Abstract,
"I agree that identity can be a hindrance to "realising" and "releasing" oneself into the "nothing" however, should one deny identity as THIS?
Experience, as I believe we are referring to it here, is not experience on the surface without one there to have it. This is the individual which dictates it's life through a collection of experiences (a sense of time) which then defines it's life as better, worse, worthy, successful and so on...
"This" is not "this" to the mind...it's an idea, an interpretation from an inner knowing that is within all of us. We are always trying to reach this knowing in different ways yet find that we return to the same port for it's delivery.
Who would be denying or accepting that which they already are fully? Who would have too? This act perpetually obstructs a union (a recognition of a primary oness) and solidifies separation simultaneously.
"As you suggest THIS is experienced by a multiplicity of occurences in this instance that goes beyond the linear construct of time isn't it? (And I am not suggesting this is what you are doing, just asking a question in general)"
No,,,it simply happening (there is no time in this happening) irrelevant to ownership. Experience is for the one who has claimed it. I know this is absurd to think of it in linear terms. Expression is expression. "Being" in that expression, or a multiple of, has no room for someone to later define it. For the mind, defining experience as a meaning to add to my life is a linear act and demands time. If you could not define experience then there would be no experience...what's left?
"I like the idea that experience implies an identity although I am yet to be convinced that this will always imply that the mind dictates ownership of the experience as part of the identity. Sure at first glance this may appear so but isn't this the point, it never does own it?"
Yes! It never did own it because it was never a part of the mind and it's process...which is illusion.
If we were to use the brain as the organ it was meant to be, everything would be fine. Instead man has identified with it and made it "mind". Something that says "me" was developed and completely took over.
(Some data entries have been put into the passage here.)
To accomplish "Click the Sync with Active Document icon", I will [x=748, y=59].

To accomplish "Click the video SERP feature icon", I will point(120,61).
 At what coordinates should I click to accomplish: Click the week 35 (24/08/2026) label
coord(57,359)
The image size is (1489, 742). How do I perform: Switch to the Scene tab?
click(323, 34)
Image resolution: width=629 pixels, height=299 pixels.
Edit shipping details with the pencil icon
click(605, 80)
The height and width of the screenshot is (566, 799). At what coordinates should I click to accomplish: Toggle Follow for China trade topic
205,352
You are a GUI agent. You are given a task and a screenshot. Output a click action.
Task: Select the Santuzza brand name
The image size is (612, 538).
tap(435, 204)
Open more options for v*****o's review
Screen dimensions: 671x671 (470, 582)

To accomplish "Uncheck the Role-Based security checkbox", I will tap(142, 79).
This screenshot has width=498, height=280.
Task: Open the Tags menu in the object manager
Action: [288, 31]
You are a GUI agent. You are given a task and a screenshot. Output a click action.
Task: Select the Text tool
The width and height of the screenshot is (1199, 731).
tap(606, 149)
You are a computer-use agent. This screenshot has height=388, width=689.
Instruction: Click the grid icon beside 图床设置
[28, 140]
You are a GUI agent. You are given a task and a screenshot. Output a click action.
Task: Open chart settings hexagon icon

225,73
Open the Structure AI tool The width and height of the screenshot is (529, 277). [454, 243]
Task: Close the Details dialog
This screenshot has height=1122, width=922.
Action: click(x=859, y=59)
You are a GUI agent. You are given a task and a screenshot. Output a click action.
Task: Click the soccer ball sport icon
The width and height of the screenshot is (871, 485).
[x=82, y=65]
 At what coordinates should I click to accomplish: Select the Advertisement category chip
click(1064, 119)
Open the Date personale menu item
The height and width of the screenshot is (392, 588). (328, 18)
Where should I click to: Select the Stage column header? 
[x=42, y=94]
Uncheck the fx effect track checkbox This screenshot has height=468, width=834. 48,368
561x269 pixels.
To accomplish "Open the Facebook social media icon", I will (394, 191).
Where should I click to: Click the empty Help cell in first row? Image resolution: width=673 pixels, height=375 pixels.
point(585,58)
"I agree the awareness of nothingness arises once entered, but the awareness only ever arises after the switch has been flicked. As you say because Nothing Actually happened. This is telling isn't it and reveals a lot. A lot about what though? Nothing? LOL - Very amusing stuff isn't it. Can you or I be certain that this Is It beyond all else? Well of course it couldn't be, or could it?"
This is initial awareness that I have written about before (not so much on this forum).It's what many refer to as the "gap". It's initial because this state is not yet fully recognized. That is, the part of you which is eternal, limitless and without identity does not fully recognize itself as consciousness, as one and the same with this source. We can definitely taste that which is timeless and boundless but to give up that smaller portion with the biggest anchor within all of us is a whole other issue. One would have to give up that which is time, is boundary. Not those things themselves but the grandfather of it all...your identity or strong sense of self.
When you child is off in dream land,whether having a beautiful dream or a nightmare, you know as a parent that he/she will eventually wake up and come back to reality. It just a dream after all. When we have lucid dreams (when you know you are in fact dreaming while in the dream)that is like initial awareness..you become aware of the fact that you are thinking...where you become the observer.Yet you are still in the dream and can get sucked right back into it. However, when the dream state is completely over,the "experience" you were dependent upon is replaced by the "nature of consciousness" itself.